Some data
"""

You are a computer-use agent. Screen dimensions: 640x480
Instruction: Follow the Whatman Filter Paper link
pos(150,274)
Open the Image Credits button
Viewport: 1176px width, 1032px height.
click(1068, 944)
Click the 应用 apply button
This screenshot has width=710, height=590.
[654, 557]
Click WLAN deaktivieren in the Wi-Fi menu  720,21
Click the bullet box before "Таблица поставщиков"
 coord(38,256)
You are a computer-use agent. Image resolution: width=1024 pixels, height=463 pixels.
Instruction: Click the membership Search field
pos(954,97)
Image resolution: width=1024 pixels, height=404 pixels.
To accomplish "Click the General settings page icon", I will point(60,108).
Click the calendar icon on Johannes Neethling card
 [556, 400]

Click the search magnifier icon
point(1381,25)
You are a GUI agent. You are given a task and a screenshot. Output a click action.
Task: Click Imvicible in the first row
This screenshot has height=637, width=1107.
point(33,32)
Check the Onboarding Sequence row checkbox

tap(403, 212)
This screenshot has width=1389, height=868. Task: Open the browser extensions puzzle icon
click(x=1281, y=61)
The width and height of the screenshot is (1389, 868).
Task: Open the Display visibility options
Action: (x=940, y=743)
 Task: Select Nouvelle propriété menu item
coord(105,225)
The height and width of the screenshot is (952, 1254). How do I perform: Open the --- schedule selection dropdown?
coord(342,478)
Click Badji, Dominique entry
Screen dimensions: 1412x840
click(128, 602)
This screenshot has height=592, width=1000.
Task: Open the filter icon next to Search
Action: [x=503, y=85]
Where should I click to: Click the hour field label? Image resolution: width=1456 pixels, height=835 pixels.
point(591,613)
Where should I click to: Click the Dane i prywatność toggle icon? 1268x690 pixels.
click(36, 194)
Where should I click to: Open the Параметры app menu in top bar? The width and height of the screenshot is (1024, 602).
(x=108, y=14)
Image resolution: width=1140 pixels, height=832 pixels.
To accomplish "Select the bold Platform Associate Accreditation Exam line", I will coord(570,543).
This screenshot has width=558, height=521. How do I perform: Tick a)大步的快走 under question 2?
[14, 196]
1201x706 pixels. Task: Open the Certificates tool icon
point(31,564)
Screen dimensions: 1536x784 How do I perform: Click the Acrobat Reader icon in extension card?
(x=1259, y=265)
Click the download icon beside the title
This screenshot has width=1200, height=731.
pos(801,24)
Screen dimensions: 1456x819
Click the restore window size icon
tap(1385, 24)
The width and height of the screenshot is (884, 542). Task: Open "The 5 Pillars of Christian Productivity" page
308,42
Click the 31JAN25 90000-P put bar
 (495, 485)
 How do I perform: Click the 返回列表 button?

"""

Instruction:
Repeat all of the data above line for line, keeping every character as it appears.

The output:
You are a computer-use agent. Screen dimensions: 640x480
Instruction: Follow the Whatman Filter Paper link
pos(150,274)
Open the Image Credits button
Viewport: 1176px width, 1032px height.
click(1068, 944)
Click the 应用 apply button
This screenshot has width=710, height=590.
[654, 557]
Click WLAN deaktivieren in the Wi-Fi menu  720,21
Click the bullet box before "Таблица поставщиков"
 coord(38,256)
You are a computer-use agent. Image resolution: width=1024 pixels, height=463 pixels.
Instruction: Click the membership Search field
pos(954,97)
Image resolution: width=1024 pixels, height=404 pixels.
To accomplish "Click the General settings page icon", I will point(60,108).
Click the calendar icon on Johannes Neethling card
 [556, 400]

Click the search magnifier icon
point(1381,25)
You are a GUI agent. You are given a task and a screenshot. Output a click action.
Task: Click Imvicible in the first row
This screenshot has height=637, width=1107.
point(33,32)
Check the Onboarding Sequence row checkbox

tap(403, 212)
This screenshot has width=1389, height=868. Task: Open the browser extensions puzzle icon
click(x=1281, y=61)
The width and height of the screenshot is (1389, 868).
Task: Open the Display visibility options
Action: (x=940, y=743)
 Task: Select Nouvelle propriété menu item
coord(105,225)
The height and width of the screenshot is (952, 1254). How do I perform: Open the --- schedule selection dropdown?
coord(342,478)
Click Badji, Dominique entry
Screen dimensions: 1412x840
click(128, 602)
This screenshot has height=592, width=1000.
Task: Open the filter icon next to Search
Action: [x=503, y=85]
Where should I click to: Click the hour field label? Image resolution: width=1456 pixels, height=835 pixels.
point(591,613)
Where should I click to: Click the Dane i prywatność toggle icon? 1268x690 pixels.
click(36, 194)
Where should I click to: Open the Параметры app menu in top bar? The width and height of the screenshot is (1024, 602).
(x=108, y=14)
Image resolution: width=1140 pixels, height=832 pixels.
To accomplish "Select the bold Platform Associate Accreditation Exam line", I will coord(570,543).
This screenshot has width=558, height=521. How do I perform: Tick a)大步的快走 under question 2?
[14, 196]
1201x706 pixels. Task: Open the Certificates tool icon
point(31,564)
Screen dimensions: 1536x784 How do I perform: Click the Acrobat Reader icon in extension card?
(x=1259, y=265)
Click the download icon beside the title
This screenshot has width=1200, height=731.
pos(801,24)
Screen dimensions: 1456x819
Click the restore window size icon
tap(1385, 24)
The width and height of the screenshot is (884, 542). Task: Open "The 5 Pillars of Christian Productivity" page
308,42
Click the 31JAN25 90000-P put bar
 (495, 485)
 How do I perform: Click the 返回列表 button?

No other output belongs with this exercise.